Other OBBBA provisions mirror the newly finalized rule regarding the requirement for taxes to be generally redistributive. CMS issued the proposed version of the rule two months before the OBBBA became law, but the legislation makes the changes statutory.
Providers project an adverse impact
In comments on the proposed rule, healthcare stakeholders said the new regulations would reduce overall Medicaid funding and provider payments, with implications for safety-net hospitals, skilled nursing facilities and rural healthcare access.

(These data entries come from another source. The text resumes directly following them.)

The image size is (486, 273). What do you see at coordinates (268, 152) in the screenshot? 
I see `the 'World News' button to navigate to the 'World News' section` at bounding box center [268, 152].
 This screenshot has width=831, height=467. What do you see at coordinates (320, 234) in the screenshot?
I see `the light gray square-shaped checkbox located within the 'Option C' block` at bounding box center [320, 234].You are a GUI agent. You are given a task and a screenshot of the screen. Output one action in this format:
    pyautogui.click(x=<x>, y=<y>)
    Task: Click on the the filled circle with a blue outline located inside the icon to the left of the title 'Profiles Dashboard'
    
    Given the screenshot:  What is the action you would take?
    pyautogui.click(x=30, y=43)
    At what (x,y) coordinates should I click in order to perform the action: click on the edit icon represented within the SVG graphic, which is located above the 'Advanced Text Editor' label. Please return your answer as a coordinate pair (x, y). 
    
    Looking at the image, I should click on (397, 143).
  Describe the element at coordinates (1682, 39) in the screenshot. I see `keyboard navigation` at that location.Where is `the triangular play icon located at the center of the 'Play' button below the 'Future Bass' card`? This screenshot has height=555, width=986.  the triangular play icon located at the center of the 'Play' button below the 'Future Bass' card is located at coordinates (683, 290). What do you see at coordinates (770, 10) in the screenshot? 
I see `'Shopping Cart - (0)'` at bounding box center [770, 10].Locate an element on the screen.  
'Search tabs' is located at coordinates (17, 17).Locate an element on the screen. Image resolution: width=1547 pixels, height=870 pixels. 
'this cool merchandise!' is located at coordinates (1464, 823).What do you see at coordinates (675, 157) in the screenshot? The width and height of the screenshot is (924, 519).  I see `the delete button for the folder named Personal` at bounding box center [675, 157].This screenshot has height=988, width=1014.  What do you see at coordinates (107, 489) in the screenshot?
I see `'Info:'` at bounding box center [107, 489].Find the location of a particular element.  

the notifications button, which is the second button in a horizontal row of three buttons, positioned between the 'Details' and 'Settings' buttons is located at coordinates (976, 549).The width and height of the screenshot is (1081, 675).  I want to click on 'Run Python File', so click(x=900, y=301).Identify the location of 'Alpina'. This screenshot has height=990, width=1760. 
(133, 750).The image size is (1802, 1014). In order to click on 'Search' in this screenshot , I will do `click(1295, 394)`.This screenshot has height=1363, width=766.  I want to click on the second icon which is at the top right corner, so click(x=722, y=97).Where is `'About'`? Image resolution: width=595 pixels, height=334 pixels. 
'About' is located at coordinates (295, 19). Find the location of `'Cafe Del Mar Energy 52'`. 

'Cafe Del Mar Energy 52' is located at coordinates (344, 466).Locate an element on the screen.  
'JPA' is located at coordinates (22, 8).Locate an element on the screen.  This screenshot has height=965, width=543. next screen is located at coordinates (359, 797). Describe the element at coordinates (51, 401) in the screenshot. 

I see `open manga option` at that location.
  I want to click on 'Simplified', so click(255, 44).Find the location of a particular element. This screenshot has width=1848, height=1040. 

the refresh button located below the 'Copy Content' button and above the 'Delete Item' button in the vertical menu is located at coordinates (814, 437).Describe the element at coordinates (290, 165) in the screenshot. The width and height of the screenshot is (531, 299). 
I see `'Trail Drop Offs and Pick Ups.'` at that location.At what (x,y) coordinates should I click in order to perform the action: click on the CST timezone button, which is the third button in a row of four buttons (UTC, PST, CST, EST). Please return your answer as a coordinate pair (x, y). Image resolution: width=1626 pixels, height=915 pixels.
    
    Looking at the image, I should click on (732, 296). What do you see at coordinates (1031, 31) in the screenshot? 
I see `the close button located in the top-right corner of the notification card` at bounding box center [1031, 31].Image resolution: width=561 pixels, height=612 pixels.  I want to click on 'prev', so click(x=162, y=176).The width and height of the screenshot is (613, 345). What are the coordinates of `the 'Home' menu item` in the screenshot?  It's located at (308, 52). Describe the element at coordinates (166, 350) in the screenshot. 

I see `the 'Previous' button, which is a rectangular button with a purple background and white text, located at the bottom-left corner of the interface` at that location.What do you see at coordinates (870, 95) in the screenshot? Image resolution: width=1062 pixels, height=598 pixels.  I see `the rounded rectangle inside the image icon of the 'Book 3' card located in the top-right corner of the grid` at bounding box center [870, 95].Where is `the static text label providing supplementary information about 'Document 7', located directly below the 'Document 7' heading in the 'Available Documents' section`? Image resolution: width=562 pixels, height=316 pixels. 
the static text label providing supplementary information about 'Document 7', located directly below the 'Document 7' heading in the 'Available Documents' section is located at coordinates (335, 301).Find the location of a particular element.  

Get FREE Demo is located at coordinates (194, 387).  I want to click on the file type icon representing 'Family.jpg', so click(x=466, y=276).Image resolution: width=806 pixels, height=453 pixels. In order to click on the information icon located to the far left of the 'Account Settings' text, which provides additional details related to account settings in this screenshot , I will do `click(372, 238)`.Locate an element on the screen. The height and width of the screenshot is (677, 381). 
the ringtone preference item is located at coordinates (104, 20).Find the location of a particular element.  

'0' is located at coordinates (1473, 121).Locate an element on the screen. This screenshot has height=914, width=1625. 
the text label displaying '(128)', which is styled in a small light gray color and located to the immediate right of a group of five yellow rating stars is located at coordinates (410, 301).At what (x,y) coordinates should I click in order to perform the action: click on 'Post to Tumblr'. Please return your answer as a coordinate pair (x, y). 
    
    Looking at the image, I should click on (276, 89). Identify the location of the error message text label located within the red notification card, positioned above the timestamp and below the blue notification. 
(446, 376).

“Provider participation in Medicaid would be impacted due to the unsustainable financial margins,” and services that could be especially affected include pediatric hospital care, maternal care, behavioral healthcare, and care for people with developmental disabilities, according to a summary of the comments. Another concern cited was the impact on state funding for Medicare graduate medical education.
In response, CMS emphasized that only a small subset of taxes is likely to need modifying.
“Nothing about this final rule changes the ability of a state to collect healthcare-related tax revenue and to use such revenue from permissible taxes as the non-federal share of Medicaid expenditures, or to make Medicaid payments at existing levels,” the agency wrote.
CMS added that it will “work closely with states to support the implementation process and maintain open communication with Medicaid directors, provider associations and managed care organizations to ensure compliance and minimize disruption.”